8 hours later 71013374 Anonymous
>>71013358 Uh, I hate to break this to you, but floats ARE integers. A float is literally just a 32bit int with a different interpretation. Floats literally ARE just a mapping from integers. It's just that the mapping is slightly non trivial.

8 hours later 71013376 Anonymous
>>71013368 what if sizeof(float) == 8 and sizeof(int) == 4?

8 hours later 71013380 Anonymous
>>71013367 Floats are an inaccurate mapping to the reals.

8 hours later 71013397 Anonymous
stop being retarded

8 hours later 71013399 Anonymous
>>71013397 That would mean deleting the thread.

9 hours later 71013485 Anonymous
New thread: >>71013480 >>71013480 >>71013480

9 hours later 71013527 Anonymous
>>71011718 lol same

9 hours later 71013533 Anonymous
>>71013358 >there are real numbers which can be easily represented by a float but which would require impractically many bits of memory to represent as an integer such as?

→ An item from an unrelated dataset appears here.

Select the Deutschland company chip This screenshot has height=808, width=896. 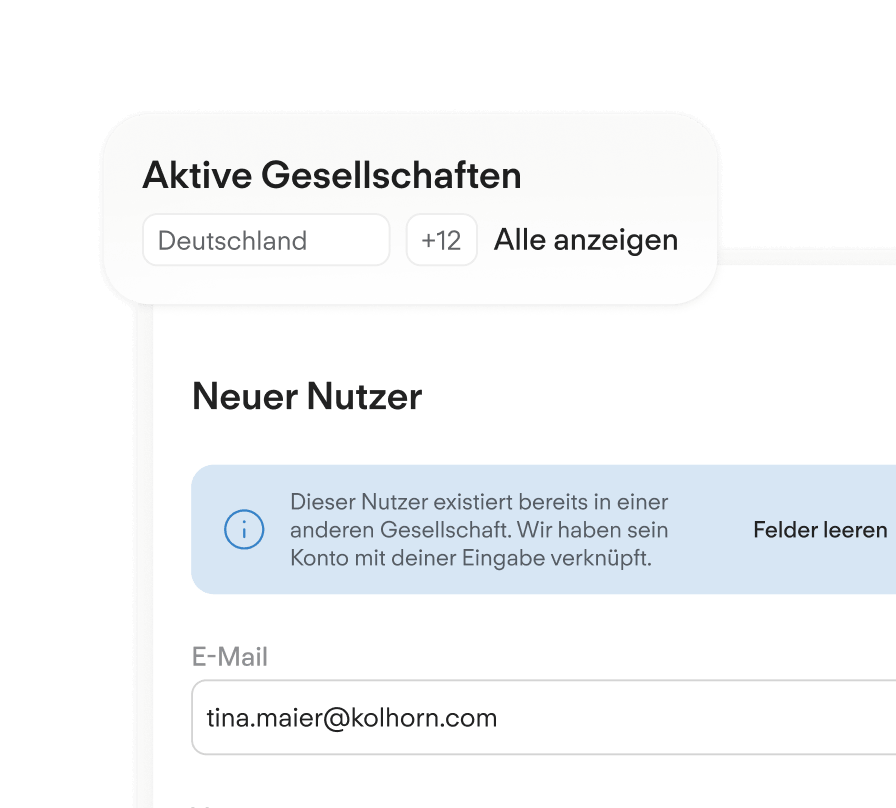click(x=266, y=240)
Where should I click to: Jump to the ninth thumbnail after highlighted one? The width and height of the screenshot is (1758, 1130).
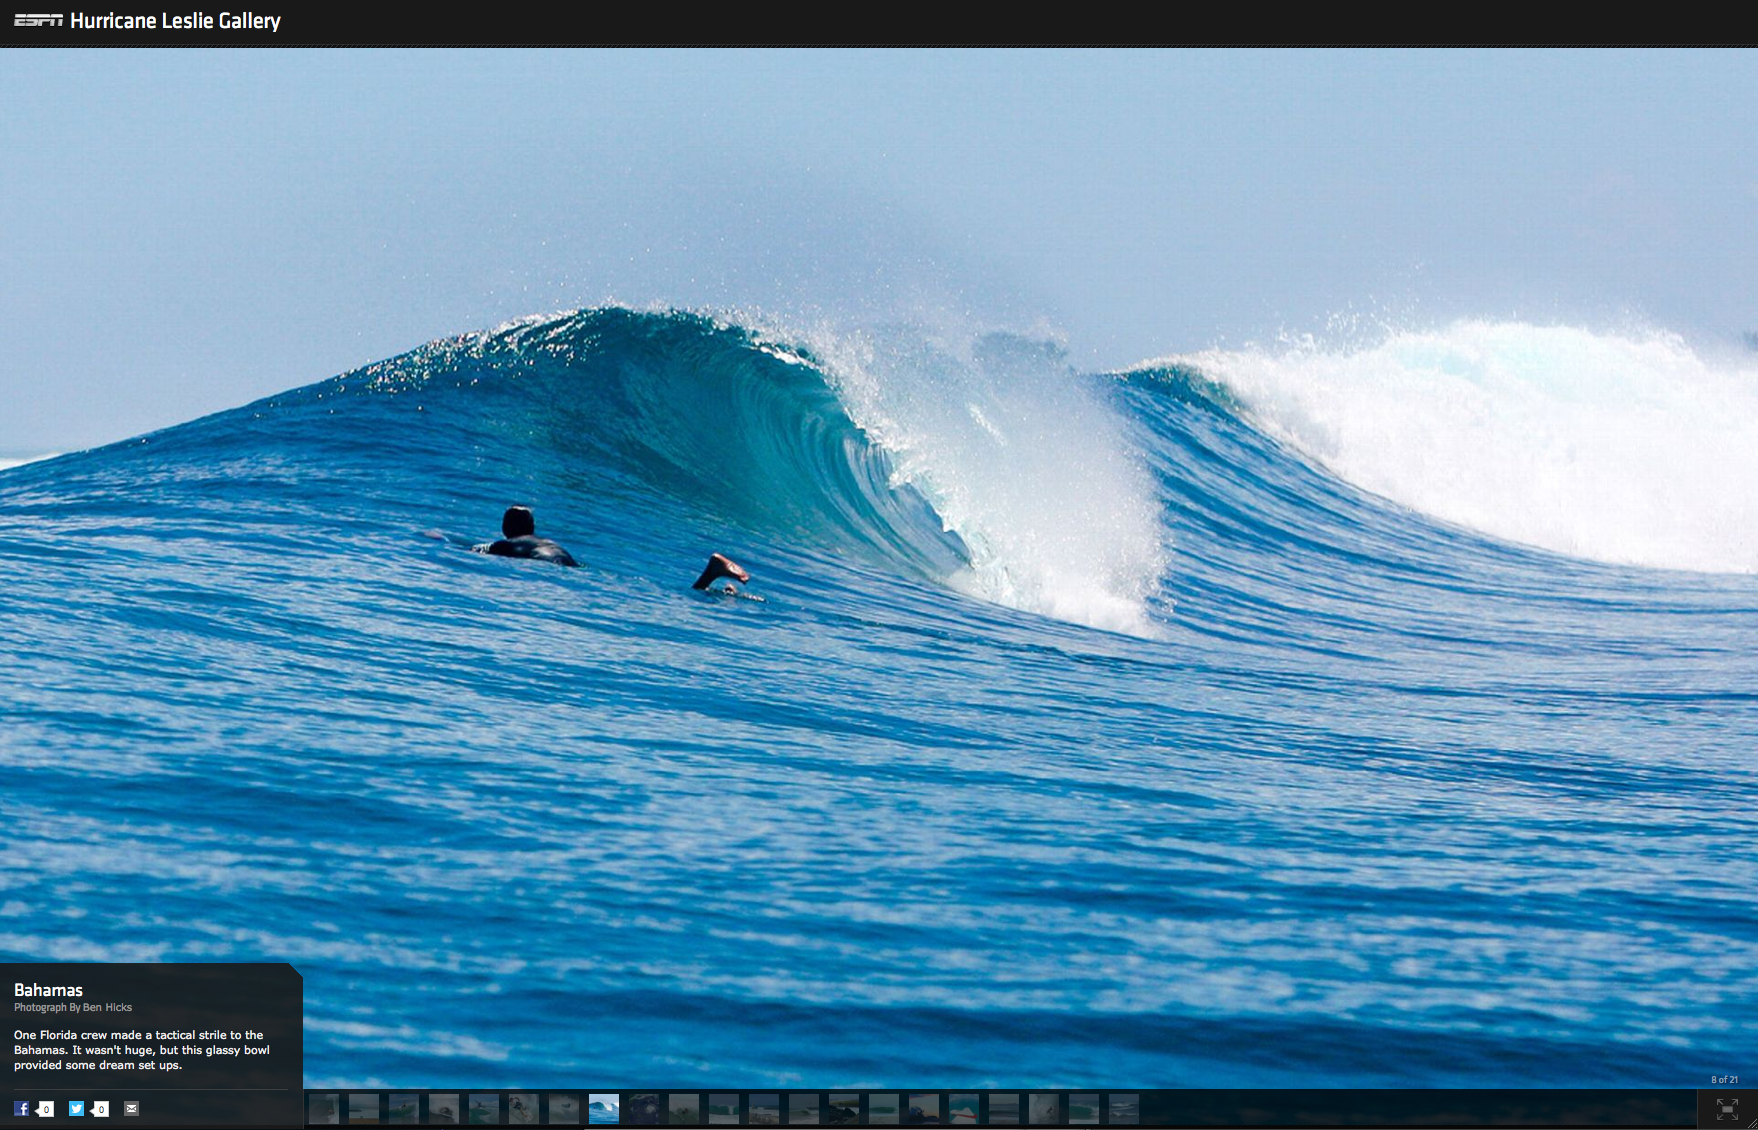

9 hours later 71013704 Anonymous
>>71013533 a 64-bit float has a 12-bit signed exponent, meaning it can represent values up to about 2 ^ (2^11 - 1), or 2^2047 To represent such a number in a naive integer format with no rounding would require 2047 bits of memory.

10 hours later 71013917 Anonymous
>>71013704 You have absolutely fucking no idea what you're talking about. Floating point IS an integer format.

10 hours later 71013940 Anonymous
>>71013917 i don't think you understand what an integer is yes any series of bits can be interpreted as a base-2 integer but that doesn't mean that literally all binary data in existence is an "integer format"

10 hours later 71013952 Anonymous
>>71013940 Actually yes it does.

10 hours later 71013959 Anonymous
>>71013952 >>71013917 Wow, what a fucking useless definition of "integer format" then.

10 hours later 71013976 Anonymous
>>71013959 My point is you don't need 2047 bits. Proof: floats. Learn what a map fucking is.

11 hours later 71014348 Anonymous
>>71013976 How would you do arithmetic efficiently on numbers which require remapping their bases? The primary motivation of floating point is to allow very small and very large numbers to be represented with a single number type so we can efficiently operate on them.

11 hours later 71014424 Anonymous
>>71014348 Ok? Please realize your post is retarded. >How would you do arithmetic efficiently on numbers which require remapping their bases? what? stop being retarded

11 hours later 71014443 Anonymous
>>71014424 More retarded than the guy claiming floats are pointless and providing no evidence why?